Objective: Rewrite the records below as a Markdown table with two columns, No. and Text, that numbers each line and gives its text. Leave out blank lines.
###
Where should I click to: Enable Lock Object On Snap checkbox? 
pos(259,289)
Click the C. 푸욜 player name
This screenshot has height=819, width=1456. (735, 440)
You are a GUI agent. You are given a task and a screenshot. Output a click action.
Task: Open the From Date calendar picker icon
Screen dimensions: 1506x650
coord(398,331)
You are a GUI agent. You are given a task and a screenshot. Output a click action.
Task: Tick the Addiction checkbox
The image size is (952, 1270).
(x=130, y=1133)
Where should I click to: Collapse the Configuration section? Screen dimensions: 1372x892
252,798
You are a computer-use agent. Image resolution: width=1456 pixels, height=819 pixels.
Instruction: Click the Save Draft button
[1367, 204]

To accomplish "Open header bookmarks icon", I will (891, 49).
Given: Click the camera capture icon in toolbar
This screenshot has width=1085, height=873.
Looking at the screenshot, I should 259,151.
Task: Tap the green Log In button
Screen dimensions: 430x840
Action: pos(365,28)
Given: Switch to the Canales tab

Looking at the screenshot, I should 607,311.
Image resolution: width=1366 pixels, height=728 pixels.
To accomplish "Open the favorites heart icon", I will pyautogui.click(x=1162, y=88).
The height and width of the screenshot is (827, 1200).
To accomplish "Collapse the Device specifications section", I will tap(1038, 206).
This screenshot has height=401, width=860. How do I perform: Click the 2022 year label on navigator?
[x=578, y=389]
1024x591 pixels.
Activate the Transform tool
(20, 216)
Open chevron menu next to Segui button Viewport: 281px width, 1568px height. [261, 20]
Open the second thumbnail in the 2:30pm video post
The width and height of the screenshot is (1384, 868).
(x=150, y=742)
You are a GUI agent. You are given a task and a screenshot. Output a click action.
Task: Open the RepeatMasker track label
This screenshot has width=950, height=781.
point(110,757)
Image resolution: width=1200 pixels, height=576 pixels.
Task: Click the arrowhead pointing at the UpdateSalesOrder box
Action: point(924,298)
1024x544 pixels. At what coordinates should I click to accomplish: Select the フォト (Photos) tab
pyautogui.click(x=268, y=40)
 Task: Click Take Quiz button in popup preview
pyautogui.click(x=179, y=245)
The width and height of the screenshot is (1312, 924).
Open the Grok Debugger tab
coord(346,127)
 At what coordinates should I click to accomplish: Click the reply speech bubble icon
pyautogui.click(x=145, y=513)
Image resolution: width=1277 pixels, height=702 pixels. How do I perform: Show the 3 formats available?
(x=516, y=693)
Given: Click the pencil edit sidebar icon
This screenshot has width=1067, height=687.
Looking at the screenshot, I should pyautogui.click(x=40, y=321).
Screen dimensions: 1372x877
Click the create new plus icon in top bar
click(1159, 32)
###
Solution below:
| No. | Text |
|---|---|
| 1 | Where should I click to: Enable Lock Object On Snap checkbox?  |
| 2 | pos(259,289) |
| 3 | Click the C. 푸욜 player name |
| 4 | This screenshot has height=819, width=1456. (735, 440) |
| 5 | You are a GUI agent. You are given a task and a screenshot. Output a click action. |
| 6 | Task: Open the From Date calendar picker icon |
| 7 | Screen dimensions: 1506x650 |
| 8 | coord(398,331) |
| 9 | You are a GUI agent. You are given a task and a screenshot. Output a click action. |
| 10 | Task: Tick the Addiction checkbox |
| 11 | The image size is (952, 1270). |
| 12 | (x=130, y=1133) |
| 13 | Where should I click to: Collapse the Configuration section? Screen dimensions: 1372x892 |
| 14 | 252,798 |
| 15 | You are a computer-use agent. Image resolution: width=1456 pixels, height=819 pixels. |
| 16 | Instruction: Click the Save Draft button |
| 17 | [1367, 204] |
| 18 | To accomplish "Open header bookmarks icon", I will (891, 49). |
| 19 | Given: Click the camera capture icon in toolbar |
| 20 | This screenshot has width=1085, height=873. |
| 21 | Looking at the screenshot, I should 259,151. |
| 22 | Task: Tap the green Log In button |
| 23 | Screen dimensions: 430x840 |
| 24 | Action: pos(365,28) |
| 25 | Given: Switch to the Canales tab |
| 26 | Looking at the screenshot, I should 607,311. |
| 27 | Image resolution: width=1366 pixels, height=728 pixels. |
| 28 | To accomplish "Open the favorites heart icon", I will pyautogui.click(x=1162, y=88). |
| 29 | The height and width of the screenshot is (827, 1200). |
| 30 | To accomplish "Collapse the Device specifications section", I will tap(1038, 206). |
| 31 | This screenshot has height=401, width=860. How do I perform: Click the 2022 year label on navigator? |
| 32 | [x=578, y=389] |
| 33 | 1024x591 pixels. |
| 34 | Activate the Transform tool |
| 35 | (20, 216) |
| 36 | Open chevron menu next to Segui button Viewport: 281px width, 1568px height. [261, 20] |
| 37 | Open the second thumbnail in the 2:30pm video post |
| 38 | The width and height of the screenshot is (1384, 868). |
| 39 | (x=150, y=742) |
| 40 | You are a GUI agent. You are given a task and a screenshot. Output a click action. |
| 41 | Task: Open the RepeatMasker track label |
| 42 | This screenshot has width=950, height=781. |
| 43 | point(110,757) |
| 44 | Image resolution: width=1200 pixels, height=576 pixels. |
| 45 | Task: Click the arrowhead pointing at the UpdateSalesOrder box |
| 46 | Action: point(924,298) |
| 47 | 1024x544 pixels. At what coordinates should I click to accomplish: Select the フォト (Photos) tab |
| 48 | pyautogui.click(x=268, y=40) |
| 49 |  Task: Click Take Quiz button in popup preview |
| 50 | pyautogui.click(x=179, y=245) |
| 51 | The width and height of the screenshot is (1312, 924). |
| 52 | Open the Grok Debugger tab |
| 53 | coord(346,127) |
| 54 |  At what coordinates should I click to accomplish: Click the reply speech bubble icon |
| 55 | pyautogui.click(x=145, y=513) |
| 56 | Image resolution: width=1277 pixels, height=702 pixels. How do I perform: Show the 3 formats available? |
| 57 | (x=516, y=693) |
| 58 | Given: Click the pencil edit sidebar icon |
| 59 | This screenshot has width=1067, height=687. |
| 60 | Looking at the screenshot, I should pyautogui.click(x=40, y=321). |
| 61 | Screen dimensions: 1372x877 |
| 62 | Click the create new plus icon in top bar |
| 63 | click(1159, 32) |